• _Task statement_
The line containing "Given: Enable Pick Instance checkbox" marks the end: quote every line from the start of the records below through it, word for word.

(Stored data entries)
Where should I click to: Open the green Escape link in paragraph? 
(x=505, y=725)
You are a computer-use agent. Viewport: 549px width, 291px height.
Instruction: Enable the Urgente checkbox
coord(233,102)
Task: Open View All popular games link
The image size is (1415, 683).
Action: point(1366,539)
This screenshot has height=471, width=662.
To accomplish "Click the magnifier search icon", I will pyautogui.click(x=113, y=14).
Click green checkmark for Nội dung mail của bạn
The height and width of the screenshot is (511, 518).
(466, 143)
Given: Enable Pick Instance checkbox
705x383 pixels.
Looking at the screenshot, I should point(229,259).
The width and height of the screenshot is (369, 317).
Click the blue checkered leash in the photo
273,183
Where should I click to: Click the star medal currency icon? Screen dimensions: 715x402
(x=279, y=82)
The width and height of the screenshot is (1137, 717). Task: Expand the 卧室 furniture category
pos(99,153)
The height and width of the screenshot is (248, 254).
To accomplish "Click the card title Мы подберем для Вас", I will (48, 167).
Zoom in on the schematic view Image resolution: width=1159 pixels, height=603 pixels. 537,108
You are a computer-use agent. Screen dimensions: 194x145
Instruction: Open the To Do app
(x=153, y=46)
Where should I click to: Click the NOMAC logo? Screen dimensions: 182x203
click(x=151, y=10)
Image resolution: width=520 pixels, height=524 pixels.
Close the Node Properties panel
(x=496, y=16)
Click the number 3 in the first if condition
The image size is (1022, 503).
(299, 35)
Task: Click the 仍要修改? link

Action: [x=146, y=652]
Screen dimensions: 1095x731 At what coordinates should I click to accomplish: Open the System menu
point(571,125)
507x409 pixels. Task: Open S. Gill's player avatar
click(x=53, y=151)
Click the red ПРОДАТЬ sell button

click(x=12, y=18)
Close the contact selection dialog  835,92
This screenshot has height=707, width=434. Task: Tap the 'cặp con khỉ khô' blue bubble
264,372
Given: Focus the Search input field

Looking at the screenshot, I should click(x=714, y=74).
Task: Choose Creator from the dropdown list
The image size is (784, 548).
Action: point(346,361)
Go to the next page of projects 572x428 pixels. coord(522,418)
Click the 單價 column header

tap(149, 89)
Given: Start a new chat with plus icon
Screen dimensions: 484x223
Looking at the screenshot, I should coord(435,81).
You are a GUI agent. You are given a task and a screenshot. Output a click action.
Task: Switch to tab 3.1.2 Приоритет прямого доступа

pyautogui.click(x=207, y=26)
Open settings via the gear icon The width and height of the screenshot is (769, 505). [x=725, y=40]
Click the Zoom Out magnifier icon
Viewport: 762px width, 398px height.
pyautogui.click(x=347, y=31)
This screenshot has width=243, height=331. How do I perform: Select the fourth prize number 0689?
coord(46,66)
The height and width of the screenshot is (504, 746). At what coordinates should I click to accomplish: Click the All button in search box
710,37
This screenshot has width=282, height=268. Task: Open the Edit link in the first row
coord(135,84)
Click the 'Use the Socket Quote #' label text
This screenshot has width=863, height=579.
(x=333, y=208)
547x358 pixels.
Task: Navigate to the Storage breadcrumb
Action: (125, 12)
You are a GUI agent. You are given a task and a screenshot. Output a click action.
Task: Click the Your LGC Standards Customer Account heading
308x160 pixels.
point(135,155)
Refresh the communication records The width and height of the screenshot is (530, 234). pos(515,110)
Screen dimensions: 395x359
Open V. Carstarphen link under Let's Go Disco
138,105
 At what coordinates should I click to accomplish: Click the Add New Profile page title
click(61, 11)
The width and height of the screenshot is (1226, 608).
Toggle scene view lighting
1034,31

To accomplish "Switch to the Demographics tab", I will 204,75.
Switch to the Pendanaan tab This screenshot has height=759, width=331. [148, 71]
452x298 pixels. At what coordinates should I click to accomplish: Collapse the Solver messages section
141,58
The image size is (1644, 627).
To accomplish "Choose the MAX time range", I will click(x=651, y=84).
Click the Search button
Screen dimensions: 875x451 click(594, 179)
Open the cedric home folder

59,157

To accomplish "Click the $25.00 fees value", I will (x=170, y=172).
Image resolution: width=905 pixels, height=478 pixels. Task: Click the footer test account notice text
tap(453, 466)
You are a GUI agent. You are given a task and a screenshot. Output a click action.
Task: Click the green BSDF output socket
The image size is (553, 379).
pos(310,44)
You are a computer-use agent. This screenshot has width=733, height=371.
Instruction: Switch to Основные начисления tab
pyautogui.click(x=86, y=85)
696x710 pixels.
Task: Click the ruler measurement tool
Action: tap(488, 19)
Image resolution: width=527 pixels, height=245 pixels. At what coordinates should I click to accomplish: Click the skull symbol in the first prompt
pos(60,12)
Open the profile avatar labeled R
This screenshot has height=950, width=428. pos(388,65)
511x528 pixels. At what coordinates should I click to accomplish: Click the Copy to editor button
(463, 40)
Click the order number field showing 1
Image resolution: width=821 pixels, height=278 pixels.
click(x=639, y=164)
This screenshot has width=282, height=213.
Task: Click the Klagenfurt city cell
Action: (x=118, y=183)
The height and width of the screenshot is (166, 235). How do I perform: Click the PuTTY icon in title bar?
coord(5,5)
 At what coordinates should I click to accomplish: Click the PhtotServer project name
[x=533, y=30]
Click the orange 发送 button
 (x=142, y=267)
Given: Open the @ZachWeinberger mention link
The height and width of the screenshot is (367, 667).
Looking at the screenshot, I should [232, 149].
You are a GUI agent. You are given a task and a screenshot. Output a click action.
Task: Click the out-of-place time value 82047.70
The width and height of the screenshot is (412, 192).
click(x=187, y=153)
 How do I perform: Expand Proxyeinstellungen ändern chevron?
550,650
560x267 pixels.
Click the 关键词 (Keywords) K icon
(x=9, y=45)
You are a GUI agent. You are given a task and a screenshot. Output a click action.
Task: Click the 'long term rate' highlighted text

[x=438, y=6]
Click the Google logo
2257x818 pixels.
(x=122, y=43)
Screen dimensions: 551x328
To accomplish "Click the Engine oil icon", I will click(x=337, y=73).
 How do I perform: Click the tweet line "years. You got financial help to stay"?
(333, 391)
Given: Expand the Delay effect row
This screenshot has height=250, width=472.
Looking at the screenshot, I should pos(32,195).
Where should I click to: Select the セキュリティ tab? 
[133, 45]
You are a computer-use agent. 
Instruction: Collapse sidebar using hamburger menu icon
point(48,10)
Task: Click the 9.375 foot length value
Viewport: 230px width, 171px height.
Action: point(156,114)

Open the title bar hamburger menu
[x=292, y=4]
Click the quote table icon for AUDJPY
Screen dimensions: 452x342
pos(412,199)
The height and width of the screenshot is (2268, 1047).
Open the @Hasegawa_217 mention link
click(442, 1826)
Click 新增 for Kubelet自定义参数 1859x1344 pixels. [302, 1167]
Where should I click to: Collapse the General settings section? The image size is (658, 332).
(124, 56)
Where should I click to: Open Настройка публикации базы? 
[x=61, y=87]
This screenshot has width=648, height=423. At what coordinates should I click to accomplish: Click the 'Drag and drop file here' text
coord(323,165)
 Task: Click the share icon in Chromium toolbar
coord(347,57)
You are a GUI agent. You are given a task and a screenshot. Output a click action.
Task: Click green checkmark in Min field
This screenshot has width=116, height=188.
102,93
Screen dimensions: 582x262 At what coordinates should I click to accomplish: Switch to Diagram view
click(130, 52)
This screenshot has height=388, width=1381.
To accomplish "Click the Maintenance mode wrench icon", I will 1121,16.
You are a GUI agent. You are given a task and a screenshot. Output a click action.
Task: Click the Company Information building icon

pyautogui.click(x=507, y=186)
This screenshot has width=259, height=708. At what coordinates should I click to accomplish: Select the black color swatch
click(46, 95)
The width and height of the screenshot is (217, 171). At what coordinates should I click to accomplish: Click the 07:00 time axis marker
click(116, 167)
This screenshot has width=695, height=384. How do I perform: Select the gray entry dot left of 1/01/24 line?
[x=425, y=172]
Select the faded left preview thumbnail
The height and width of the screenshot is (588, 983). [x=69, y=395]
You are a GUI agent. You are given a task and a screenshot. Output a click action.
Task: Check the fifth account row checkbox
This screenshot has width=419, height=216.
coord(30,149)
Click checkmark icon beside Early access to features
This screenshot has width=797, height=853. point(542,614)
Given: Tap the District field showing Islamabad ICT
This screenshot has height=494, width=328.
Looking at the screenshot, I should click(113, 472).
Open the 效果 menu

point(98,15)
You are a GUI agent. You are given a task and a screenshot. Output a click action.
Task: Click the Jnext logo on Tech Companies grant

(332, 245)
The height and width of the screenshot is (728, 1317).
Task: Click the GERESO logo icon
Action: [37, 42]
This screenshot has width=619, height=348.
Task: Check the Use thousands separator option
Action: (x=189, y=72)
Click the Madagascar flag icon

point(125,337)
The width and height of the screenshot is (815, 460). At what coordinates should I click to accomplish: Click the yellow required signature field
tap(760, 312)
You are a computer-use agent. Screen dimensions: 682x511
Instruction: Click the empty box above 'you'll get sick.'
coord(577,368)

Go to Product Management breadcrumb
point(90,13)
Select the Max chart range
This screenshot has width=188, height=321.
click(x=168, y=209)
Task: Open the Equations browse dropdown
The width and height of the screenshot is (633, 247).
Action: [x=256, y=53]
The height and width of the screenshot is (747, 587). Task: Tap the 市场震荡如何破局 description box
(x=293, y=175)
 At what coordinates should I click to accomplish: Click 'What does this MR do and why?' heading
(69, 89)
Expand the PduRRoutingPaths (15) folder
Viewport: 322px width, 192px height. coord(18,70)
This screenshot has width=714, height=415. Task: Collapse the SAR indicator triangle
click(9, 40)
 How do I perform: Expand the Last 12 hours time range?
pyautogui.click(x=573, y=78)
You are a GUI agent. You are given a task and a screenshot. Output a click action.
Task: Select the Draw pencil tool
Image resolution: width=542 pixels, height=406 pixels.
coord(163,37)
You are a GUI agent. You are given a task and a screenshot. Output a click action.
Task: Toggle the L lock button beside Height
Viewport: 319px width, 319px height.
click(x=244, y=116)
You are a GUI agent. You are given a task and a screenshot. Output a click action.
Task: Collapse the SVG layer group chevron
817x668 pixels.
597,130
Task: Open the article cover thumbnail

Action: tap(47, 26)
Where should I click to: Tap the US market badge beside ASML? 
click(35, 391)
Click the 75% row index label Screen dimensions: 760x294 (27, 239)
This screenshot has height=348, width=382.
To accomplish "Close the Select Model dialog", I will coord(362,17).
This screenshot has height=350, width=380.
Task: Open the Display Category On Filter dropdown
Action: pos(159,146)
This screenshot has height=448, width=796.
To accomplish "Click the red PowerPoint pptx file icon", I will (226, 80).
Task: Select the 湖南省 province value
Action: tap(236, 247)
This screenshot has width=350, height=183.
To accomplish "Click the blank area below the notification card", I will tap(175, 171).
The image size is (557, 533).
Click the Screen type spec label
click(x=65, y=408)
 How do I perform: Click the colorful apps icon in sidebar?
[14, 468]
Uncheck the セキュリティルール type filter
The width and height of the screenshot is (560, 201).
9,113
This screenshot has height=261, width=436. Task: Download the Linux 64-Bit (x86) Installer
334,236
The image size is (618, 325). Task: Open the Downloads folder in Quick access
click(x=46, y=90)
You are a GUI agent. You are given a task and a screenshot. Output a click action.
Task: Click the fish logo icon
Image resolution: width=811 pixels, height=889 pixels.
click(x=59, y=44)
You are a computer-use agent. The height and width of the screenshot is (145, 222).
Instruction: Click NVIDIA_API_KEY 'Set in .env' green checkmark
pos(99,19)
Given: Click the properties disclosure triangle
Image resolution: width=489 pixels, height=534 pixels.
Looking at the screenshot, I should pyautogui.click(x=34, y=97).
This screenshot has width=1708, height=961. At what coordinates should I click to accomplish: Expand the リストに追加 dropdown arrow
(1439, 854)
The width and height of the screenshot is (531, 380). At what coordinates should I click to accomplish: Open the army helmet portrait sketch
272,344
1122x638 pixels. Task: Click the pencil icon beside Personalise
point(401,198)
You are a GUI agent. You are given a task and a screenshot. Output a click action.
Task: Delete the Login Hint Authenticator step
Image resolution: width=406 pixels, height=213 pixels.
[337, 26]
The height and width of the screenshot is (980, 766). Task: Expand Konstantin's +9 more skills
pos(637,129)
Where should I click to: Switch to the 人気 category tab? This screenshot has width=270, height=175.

• _Answer to the exercise_
Where should I click to: Open the green Escape link in paragraph? 
(x=505, y=725)
You are a computer-use agent. Viewport: 549px width, 291px height.
Instruction: Enable the Urgente checkbox
coord(233,102)
Task: Open View All popular games link
The image size is (1415, 683).
Action: point(1366,539)
This screenshot has height=471, width=662.
To accomplish "Click the magnifier search icon", I will pyautogui.click(x=113, y=14).
Click green checkmark for Nội dung mail của bạn
The height and width of the screenshot is (511, 518).
(466, 143)
Given: Enable Pick Instance checkbox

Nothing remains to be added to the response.